- EXERCISE AIM -
Scan the entries line by line and return those with "will".

Collected data
--
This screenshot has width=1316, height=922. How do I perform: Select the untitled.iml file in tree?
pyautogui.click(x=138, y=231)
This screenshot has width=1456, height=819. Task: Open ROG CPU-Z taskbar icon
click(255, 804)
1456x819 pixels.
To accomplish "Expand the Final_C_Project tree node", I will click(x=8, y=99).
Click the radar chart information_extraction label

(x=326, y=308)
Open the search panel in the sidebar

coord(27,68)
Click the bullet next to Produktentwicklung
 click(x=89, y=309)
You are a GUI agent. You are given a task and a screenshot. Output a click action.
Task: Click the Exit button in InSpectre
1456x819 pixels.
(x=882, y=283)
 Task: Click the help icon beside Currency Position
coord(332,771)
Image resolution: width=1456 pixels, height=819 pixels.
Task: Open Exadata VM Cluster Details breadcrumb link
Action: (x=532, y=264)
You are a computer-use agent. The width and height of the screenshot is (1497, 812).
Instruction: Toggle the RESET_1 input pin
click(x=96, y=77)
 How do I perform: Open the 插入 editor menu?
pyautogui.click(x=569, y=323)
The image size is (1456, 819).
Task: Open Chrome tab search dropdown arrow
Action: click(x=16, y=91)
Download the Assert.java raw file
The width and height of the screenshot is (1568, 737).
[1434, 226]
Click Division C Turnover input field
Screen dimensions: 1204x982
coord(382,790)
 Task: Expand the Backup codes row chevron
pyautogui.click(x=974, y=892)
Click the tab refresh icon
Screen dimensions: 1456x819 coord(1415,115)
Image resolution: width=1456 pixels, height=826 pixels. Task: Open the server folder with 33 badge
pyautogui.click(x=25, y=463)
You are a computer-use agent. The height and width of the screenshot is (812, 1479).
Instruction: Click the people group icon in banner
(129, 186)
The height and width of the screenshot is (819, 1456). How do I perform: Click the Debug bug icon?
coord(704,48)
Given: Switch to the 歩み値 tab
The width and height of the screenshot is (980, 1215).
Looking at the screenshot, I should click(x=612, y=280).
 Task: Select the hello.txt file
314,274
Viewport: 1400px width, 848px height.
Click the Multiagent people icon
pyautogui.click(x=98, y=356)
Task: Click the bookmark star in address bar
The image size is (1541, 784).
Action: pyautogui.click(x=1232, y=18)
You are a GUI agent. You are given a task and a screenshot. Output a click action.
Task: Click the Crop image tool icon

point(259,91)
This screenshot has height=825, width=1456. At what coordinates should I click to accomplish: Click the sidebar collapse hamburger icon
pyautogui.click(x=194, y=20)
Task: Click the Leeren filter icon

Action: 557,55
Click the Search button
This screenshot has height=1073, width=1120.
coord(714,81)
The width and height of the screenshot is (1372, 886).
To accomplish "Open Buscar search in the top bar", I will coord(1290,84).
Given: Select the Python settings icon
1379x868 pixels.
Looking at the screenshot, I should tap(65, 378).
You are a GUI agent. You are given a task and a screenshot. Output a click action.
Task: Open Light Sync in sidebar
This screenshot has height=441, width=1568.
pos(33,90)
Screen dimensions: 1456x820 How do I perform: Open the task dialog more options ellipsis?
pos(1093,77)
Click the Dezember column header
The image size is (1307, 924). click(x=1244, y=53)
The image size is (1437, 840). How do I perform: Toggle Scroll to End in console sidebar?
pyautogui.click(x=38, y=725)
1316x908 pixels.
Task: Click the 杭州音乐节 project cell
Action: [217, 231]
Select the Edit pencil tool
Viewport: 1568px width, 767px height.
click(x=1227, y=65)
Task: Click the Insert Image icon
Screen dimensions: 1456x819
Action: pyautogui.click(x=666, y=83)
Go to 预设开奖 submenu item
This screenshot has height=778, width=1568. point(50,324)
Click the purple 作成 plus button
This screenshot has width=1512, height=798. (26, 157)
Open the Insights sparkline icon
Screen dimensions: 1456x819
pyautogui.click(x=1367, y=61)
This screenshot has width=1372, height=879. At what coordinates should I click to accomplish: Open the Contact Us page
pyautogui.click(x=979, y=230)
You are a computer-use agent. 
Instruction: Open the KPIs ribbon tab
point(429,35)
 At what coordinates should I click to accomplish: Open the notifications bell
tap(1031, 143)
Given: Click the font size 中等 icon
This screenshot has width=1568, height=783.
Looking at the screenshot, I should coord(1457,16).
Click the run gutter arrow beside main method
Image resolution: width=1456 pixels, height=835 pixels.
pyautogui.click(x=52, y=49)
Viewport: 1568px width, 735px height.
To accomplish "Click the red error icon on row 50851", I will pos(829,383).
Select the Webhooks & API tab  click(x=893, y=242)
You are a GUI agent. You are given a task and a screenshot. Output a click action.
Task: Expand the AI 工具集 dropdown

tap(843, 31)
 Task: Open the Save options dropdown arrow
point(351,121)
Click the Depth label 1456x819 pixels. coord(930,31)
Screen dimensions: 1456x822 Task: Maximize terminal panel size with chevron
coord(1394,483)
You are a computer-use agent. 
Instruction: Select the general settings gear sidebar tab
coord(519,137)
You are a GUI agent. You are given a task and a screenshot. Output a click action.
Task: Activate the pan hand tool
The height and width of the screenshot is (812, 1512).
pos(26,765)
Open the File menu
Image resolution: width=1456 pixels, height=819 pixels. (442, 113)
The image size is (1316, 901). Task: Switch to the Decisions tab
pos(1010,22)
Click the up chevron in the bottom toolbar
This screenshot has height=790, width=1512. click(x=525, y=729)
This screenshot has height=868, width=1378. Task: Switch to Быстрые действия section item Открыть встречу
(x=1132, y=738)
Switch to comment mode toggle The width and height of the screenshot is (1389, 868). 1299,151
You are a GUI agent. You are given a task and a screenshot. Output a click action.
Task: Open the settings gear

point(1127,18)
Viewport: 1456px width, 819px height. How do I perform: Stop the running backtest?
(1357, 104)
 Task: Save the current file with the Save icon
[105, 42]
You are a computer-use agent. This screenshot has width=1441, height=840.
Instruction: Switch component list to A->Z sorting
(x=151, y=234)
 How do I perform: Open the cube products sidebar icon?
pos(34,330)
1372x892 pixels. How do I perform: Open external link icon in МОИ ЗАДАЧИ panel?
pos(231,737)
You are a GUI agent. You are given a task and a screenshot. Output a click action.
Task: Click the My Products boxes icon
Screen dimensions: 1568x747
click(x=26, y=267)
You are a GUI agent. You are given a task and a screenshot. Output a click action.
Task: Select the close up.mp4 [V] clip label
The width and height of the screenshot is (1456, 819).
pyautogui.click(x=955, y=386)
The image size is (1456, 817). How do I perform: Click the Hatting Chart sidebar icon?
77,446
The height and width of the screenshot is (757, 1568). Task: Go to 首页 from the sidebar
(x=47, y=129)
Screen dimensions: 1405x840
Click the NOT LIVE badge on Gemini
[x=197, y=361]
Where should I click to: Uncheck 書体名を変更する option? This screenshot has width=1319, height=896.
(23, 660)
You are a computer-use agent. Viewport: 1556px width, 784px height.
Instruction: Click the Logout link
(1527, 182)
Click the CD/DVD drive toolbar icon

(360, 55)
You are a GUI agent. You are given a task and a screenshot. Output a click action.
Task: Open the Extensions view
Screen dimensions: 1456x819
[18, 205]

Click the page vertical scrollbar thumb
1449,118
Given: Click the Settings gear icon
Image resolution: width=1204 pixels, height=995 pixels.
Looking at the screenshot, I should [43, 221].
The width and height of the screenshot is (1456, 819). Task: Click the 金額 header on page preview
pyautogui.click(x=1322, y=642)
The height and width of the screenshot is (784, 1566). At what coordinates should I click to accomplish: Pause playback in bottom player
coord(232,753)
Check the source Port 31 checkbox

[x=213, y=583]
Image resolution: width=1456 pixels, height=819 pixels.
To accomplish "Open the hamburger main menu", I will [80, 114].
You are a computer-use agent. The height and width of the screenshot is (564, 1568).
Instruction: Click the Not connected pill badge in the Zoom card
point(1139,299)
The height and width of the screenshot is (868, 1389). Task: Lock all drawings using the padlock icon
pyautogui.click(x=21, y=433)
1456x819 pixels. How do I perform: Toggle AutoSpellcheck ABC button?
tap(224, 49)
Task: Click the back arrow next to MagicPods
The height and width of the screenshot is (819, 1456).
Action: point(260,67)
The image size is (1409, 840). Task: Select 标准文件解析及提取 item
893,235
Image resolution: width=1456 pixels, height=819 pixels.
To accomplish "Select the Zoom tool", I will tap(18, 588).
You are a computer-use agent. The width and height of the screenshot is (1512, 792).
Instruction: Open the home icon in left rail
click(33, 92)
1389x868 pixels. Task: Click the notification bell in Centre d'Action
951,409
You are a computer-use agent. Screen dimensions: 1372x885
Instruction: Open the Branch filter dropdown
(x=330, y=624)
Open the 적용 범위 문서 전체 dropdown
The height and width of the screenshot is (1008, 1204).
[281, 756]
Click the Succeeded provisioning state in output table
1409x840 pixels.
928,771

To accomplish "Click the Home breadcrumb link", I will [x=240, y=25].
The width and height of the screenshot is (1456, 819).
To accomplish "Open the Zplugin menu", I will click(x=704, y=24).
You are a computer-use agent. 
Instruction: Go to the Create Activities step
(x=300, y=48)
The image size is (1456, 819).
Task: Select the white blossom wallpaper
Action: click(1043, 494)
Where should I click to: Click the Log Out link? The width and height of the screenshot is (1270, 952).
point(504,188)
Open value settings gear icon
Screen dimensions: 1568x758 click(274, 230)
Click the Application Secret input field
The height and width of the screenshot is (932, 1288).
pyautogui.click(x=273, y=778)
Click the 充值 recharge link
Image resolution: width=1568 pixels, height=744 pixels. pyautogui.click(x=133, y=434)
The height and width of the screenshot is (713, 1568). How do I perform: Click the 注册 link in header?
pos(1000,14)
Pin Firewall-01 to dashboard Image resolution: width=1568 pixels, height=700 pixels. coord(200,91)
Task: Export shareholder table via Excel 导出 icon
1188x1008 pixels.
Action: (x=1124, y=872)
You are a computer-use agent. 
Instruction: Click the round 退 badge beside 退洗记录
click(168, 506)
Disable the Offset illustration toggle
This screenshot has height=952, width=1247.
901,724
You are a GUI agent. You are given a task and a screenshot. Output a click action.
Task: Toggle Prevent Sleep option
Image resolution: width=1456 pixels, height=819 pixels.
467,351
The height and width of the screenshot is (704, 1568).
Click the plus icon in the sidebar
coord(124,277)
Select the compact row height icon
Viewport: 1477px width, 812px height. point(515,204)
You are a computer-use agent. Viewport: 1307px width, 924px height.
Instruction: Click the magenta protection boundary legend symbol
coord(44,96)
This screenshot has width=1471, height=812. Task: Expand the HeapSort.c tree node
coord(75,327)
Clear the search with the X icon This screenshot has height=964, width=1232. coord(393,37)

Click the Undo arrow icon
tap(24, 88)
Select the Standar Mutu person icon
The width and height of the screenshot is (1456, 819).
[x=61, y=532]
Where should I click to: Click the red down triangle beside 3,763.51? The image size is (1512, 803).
--
- RESPONSE FOR THIS EXERCISE -
To accomplish "Expand the Final_C_Project tree node", I will click(x=8, y=99).
To accomplish "Open Buscar search in the top bar", I will coord(1290,84).
To accomplish "Click the red error icon on row 50851", I will pos(829,383).
To accomplish "Open the hamburger main menu", I will [80, 114].
To accomplish "Select the Zoom tool", I will tap(18, 588).
To accomplish "Click the Home breadcrumb link", I will [x=240, y=25].
To accomplish "Open the Zplugin menu", I will click(x=704, y=24).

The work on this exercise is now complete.